Hanging over head

 

“However, I say to you, if anyone divorces his wife for any reason, except for infidelity, he causes her to commit adultery, and whoever marries a divorced woman commits adultery.”

-Matthew 5:32, TPT

I do not see an expiration clause here.

The permission Jesus gives to divorce a cheater does not come with an exception based on time passed after the infidelity discovery. It simply is stated as an option for a faithful spouse with no stigma of sin attached.

Sometimes cheaters whine about how the infidelity will be held over their heads as long as they remain married.
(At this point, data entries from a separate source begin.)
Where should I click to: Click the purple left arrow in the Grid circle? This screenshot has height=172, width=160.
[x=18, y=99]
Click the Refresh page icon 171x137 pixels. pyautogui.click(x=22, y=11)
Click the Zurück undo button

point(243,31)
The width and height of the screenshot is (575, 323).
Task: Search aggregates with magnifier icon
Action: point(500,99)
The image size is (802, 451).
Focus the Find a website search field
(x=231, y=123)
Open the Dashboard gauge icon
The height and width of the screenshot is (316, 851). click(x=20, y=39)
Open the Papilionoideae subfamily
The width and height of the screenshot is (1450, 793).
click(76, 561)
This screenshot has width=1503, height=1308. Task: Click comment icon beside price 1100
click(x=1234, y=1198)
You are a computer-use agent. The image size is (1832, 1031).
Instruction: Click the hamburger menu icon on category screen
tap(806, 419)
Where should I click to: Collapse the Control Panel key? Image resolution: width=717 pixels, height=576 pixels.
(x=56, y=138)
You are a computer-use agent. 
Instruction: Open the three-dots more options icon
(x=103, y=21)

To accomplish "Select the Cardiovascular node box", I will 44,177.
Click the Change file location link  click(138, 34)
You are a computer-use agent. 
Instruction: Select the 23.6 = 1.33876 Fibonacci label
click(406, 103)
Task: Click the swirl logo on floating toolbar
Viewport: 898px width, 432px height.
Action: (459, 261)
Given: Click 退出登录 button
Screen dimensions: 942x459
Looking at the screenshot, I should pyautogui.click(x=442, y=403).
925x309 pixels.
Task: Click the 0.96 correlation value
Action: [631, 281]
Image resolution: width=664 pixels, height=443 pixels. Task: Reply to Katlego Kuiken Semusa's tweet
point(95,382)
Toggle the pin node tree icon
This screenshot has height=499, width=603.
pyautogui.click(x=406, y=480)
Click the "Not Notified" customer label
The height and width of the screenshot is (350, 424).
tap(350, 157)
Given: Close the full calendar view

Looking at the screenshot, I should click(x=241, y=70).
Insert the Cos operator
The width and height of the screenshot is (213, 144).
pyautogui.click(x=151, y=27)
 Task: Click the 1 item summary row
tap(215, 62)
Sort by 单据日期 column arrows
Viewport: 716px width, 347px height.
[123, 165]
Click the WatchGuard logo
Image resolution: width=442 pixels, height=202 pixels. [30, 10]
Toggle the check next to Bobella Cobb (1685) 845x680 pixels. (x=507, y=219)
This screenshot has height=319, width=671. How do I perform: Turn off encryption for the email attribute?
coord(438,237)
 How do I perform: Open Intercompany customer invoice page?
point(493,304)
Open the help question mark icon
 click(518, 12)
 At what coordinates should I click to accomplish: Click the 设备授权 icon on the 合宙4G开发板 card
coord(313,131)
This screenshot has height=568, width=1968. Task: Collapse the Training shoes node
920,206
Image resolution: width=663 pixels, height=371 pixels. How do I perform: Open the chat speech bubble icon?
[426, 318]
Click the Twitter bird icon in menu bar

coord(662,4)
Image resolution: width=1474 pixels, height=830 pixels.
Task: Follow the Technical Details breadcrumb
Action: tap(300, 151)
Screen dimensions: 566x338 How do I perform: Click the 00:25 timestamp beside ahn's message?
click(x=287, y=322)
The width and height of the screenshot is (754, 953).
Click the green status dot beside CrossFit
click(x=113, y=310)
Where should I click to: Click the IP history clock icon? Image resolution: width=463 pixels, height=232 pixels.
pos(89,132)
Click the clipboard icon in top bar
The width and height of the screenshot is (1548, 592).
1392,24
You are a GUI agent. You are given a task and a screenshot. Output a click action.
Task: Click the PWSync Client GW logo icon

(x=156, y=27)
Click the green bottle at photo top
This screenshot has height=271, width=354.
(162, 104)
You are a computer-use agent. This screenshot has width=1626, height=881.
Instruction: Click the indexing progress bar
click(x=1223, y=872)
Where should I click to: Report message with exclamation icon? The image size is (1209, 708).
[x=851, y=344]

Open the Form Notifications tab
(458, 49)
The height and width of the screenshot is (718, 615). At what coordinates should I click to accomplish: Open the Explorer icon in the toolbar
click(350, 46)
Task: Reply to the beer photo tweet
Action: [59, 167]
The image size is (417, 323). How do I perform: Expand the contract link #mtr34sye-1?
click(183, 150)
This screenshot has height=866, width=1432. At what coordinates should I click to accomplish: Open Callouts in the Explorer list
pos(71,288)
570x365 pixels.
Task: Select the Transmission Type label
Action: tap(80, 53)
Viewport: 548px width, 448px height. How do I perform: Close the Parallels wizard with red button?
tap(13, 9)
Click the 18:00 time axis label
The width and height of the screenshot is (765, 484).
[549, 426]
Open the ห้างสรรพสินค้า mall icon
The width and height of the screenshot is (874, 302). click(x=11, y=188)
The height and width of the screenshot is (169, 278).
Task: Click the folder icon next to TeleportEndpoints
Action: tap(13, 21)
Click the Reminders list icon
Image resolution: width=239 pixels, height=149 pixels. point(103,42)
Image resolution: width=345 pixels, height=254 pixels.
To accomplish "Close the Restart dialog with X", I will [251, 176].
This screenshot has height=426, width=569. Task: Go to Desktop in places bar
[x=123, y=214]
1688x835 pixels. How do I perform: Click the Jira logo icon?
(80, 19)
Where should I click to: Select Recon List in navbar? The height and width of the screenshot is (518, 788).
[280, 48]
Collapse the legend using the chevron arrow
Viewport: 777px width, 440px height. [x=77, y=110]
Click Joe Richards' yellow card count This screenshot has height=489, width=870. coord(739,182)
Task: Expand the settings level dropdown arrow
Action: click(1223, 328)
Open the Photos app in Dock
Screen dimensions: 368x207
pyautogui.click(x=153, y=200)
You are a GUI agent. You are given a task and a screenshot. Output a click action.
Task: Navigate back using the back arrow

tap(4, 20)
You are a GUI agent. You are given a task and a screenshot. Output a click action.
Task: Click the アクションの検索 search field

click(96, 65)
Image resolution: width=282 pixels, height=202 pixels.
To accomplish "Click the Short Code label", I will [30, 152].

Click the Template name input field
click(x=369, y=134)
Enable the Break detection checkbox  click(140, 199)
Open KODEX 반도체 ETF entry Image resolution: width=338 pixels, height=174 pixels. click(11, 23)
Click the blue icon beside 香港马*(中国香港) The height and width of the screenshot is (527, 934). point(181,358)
In some sense, that is true. It is not meant necessarily as a punishment. However, it is a moral consequence of their sin that a faithful spouse could divorce them at anytime based on their infidelity.

Complaining about this is an indication that the cheater lacks true remorse and real repentance.

A repentant cheater would accept this reality. They would embrace this as a consequence of their very serious sin and the trauma it inflicted on the faithful party.

It is possible the faithful spouse might not be able to heal from the trauma of the infidelity discovery and all the lies. That is not a shameful thing on the faithful spouse’s part.

Remember: the cheater created this sad state of affairs by their sins!

A repentant cheater gets this. They are grateful for every moment that the faithful spouse gives them in remaining in a marriage that ought to be over based on their sins.

 

One thought on “Hanging over head”

  1. You wrote this post specifically for me.

    It’s a long story but my wife of 21 years confessed to adultery. Being a man born again who has never gone outside the marriage for anything, I am hurt beyond words. With the help of marriage counseling I am trying to reconcile. She has been cold and passive.

    Why? I have many failures as a husband (I never laid a hand on her, but I confess my part to play in a poisoned marriage), and it has been a competition. She refuses to take responsibility, or acknowledge the pain and damage, insisting we are equally culpable in the marital problems.

    It’s been 5 months, and I figure I’ll work it a few more months before I give up. I am so very bitter and resentful over it.

    This post gave me strength and the perspective that I can be absolved of leaving the marriage, even if it has been a year of trying on my part. There is no expiration. I only pray for protection as divorcing at this stage in my life would cause me to start over financially, with few precious years left to rebuild.

    Thank you for this blog and these posts. I have found comfort and strength in reading them during these difficult times.